OBJECTIVE:
Answer these questions using the article on B.C. government advertising.
(a) Who opened the first question period in more than eight months by attacking the advertising push?
(b) How does the article describe the domino that represents the B.C. government?
(c) What two things will the post-budget campaign promote?

The good news is that the avalanche of taxpayer-funded domino ads about how smart the B.C. government is will come to an end soon. The bad news is that there’s another phase starting up.

The good news is that the avalanche of taxpayer-funded domino ads about how smart the B.C. government is will come to an end soon.

The bad news is that there’s another phase starting up.

Opposition leader Adrian Dix opened the first question period in more than eight months on Wednesday by teeing off on the advertising push.

It’s an old issue, because the multi-million-dollar campaign has been running for ages.

But he had some new ammunition — a leak from the B.C. Liberal caucus in the form of a strategic outline of the advertising master plan. You can tell it’s a (formerly) secret document because it acknowledges something quite frankly — “the campaign has helped decrease the credibility gap the government had.”

The advertising wizards also congratulated themselves that the first phase of the blitz “has helped decrease the knowledge gap around the government’s record.”

It did that by hammering relentlessly on the theme that every government in the world is wrestling with horrible economic problems and only the B.C. government (that shiny white domino that never falls over) is holding steady.

There can’t be an adult media consumer in the province who hasn’t viewed the ad a hundred times by now. It’s probably driven more people to buy PVRs with skip functions than any other single factor.

Elsewhere, the outline advises the Liberal caucus: “All parts of the campaign work together and drive one another. No one ad works alone and no piece of creative operates outside a media-buying and targeting strategy.”

That was definitely written by a salesperson who is reassuring a client halfway through a campaign that is worth millions.

According to the master plan, the idea is to “overcome the knowledge gap and build pride and emotion for B.C.’s economic record.” That equals “confidence, pride, security, new investment and more jobs. Our plan is working.”

Left unsaid, but patently obvious, is the working equation: Filled-in knowledge gap, plus pride and confidence, times a working plan equals a fourth B.C. Liberal term.

But they’re only part way through the equation, so there’s lots more money to be spent.

The post-budget push will involve an equally massive campaign that promotes “the values behind [a]balanced budget” and “promote specifics in the budget.”

There was a time when post-budget advertising was confined to strictly factual information campaigns about how the budget affects taxpayers. But this is not that time.

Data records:
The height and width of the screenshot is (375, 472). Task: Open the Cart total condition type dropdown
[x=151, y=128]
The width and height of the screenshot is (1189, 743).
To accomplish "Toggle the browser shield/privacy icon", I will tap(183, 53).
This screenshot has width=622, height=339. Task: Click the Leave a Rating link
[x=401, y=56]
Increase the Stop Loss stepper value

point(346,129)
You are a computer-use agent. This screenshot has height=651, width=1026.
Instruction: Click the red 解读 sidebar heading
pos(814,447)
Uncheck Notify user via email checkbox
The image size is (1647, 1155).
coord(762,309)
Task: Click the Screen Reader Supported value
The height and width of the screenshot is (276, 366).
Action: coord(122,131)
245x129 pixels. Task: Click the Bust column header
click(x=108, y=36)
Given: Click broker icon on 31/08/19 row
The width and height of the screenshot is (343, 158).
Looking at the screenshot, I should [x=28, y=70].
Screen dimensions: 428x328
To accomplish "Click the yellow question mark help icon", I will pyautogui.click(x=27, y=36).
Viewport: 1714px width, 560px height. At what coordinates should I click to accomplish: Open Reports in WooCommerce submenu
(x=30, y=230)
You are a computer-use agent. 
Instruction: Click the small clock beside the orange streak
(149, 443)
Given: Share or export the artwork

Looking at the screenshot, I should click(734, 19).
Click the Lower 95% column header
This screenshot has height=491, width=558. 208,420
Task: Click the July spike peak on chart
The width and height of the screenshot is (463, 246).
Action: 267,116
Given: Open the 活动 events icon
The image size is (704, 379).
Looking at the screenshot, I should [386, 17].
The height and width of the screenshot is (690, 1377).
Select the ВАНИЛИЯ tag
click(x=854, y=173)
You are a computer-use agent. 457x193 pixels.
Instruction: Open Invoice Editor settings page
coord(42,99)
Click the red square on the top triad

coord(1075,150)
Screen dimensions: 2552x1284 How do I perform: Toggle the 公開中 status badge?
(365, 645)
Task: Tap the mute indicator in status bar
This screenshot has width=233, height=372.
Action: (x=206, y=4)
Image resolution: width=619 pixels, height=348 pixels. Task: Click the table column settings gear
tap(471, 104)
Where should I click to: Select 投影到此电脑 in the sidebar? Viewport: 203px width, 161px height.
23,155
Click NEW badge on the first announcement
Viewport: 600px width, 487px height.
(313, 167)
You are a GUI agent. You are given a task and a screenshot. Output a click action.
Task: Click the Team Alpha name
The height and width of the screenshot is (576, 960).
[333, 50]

RESULT:
(a) Opposition leader Adrian Dix.
(b) It is a shiny white domino that never falls over.
(c) It will promote the values behind a balanced budget and specifics in the budget.